» **Required task**
Arrange every line of the listing below as a Markdown table with two columns, No. and Text. Give the row number under No. and the line itself under Text, and leave out blank lines.

» **Given information**

<<<<

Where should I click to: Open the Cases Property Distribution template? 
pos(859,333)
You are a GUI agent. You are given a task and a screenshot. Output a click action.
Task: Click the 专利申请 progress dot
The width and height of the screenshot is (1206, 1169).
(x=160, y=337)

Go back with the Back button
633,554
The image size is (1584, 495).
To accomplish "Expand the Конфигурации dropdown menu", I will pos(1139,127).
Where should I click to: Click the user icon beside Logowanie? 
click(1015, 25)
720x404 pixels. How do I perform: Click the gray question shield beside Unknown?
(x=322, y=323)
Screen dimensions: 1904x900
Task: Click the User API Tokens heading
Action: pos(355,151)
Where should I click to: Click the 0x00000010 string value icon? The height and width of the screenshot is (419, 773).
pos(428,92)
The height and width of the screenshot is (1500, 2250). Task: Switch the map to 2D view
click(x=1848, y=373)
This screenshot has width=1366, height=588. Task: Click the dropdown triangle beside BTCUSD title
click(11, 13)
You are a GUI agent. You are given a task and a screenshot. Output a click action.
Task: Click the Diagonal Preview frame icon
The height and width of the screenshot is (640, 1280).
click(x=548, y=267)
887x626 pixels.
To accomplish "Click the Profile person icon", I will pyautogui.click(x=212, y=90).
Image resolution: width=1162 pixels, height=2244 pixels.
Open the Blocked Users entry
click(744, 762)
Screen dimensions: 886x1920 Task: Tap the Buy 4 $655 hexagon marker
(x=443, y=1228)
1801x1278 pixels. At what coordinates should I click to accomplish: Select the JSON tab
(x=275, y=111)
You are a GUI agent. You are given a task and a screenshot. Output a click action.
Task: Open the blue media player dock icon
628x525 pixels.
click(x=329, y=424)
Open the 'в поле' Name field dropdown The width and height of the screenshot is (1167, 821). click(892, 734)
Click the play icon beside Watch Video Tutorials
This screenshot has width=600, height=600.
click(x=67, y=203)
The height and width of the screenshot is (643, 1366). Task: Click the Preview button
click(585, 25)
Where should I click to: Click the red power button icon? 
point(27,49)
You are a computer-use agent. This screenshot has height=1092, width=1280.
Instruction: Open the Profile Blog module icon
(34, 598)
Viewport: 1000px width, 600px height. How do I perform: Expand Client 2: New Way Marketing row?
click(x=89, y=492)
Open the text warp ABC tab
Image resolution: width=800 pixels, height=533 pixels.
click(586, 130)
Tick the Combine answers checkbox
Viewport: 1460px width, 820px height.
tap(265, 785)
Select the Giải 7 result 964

>>>>

» **Output for this task**
| No. | Text |
|---|---|
| 1 | Where should I click to: Open the Cases Property Distribution template?  |
| 2 | pos(859,333) |
| 3 | You are a GUI agent. You are given a task and a screenshot. Output a click action. |
| 4 | Task: Click the 专利申请 progress dot |
| 5 | The width and height of the screenshot is (1206, 1169). |
| 6 | (x=160, y=337) |
| 7 | Go back with the Back button |
| 8 | 633,554 |
| 9 | The image size is (1584, 495). |
| 10 | To accomplish "Expand the Конфигурации dropdown menu", I will pos(1139,127). |
| 11 | Where should I click to: Click the user icon beside Logowanie?  |
| 12 | click(1015, 25) |
| 13 | 720x404 pixels. How do I perform: Click the gray question shield beside Unknown? |
| 14 | (x=322, y=323) |
| 15 | Screen dimensions: 1904x900 |
| 16 | Task: Click the User API Tokens heading |
| 17 | Action: pos(355,151) |
| 18 | Where should I click to: Click the 0x00000010 string value icon? The height and width of the screenshot is (419, 773). |
| 19 | pos(428,92) |
| 20 | The height and width of the screenshot is (1500, 2250). Task: Switch the map to 2D view |
| 21 | click(x=1848, y=373) |
| 22 | This screenshot has width=1366, height=588. Task: Click the dropdown triangle beside BTCUSD title |
| 23 | click(11, 13) |
| 24 | You are a GUI agent. You are given a task and a screenshot. Output a click action. |
| 25 | Task: Click the Diagonal Preview frame icon |
| 26 | The height and width of the screenshot is (640, 1280). |
| 27 | click(x=548, y=267) |
| 28 | 887x626 pixels. |
| 29 | To accomplish "Click the Profile person icon", I will pyautogui.click(x=212, y=90). |
| 30 | Image resolution: width=1162 pixels, height=2244 pixels. |
| 31 | Open the Blocked Users entry |
| 32 | click(744, 762) |
| 33 | Screen dimensions: 886x1920 Task: Tap the Buy 4 $655 hexagon marker |
| 34 | (x=443, y=1228) |
| 35 | 1801x1278 pixels. At what coordinates should I click to accomplish: Select the JSON tab |
| 36 | (x=275, y=111) |
| 37 | You are a GUI agent. You are given a task and a screenshot. Output a click action. |
| 38 | Task: Open the blue media player dock icon |
| 39 | 628x525 pixels. |
| 40 | click(x=329, y=424) |
| 41 | Open the 'в поле' Name field dropdown The width and height of the screenshot is (1167, 821). click(892, 734) |
| 42 | Click the play icon beside Watch Video Tutorials |
| 43 | This screenshot has width=600, height=600. |
| 44 | click(x=67, y=203) |
| 45 | The height and width of the screenshot is (643, 1366). Task: Click the Preview button |
| 46 | click(585, 25) |
| 47 | Where should I click to: Click the red power button icon?  |
| 48 | point(27,49) |
| 49 | You are a computer-use agent. This screenshot has height=1092, width=1280. |
| 50 | Instruction: Open the Profile Blog module icon |
| 51 | (34, 598) |
| 52 | Viewport: 1000px width, 600px height. How do I perform: Expand Client 2: New Way Marketing row? |
| 53 | click(x=89, y=492) |
| 54 | Open the text warp ABC tab |
| 55 | Image resolution: width=800 pixels, height=533 pixels. |
| 56 | click(586, 130) |
| 57 | Tick the Combine answers checkbox |
| 58 | Viewport: 1460px width, 820px height. |
| 59 | tap(265, 785) |
| 60 | Select the Giải 7 result 964 |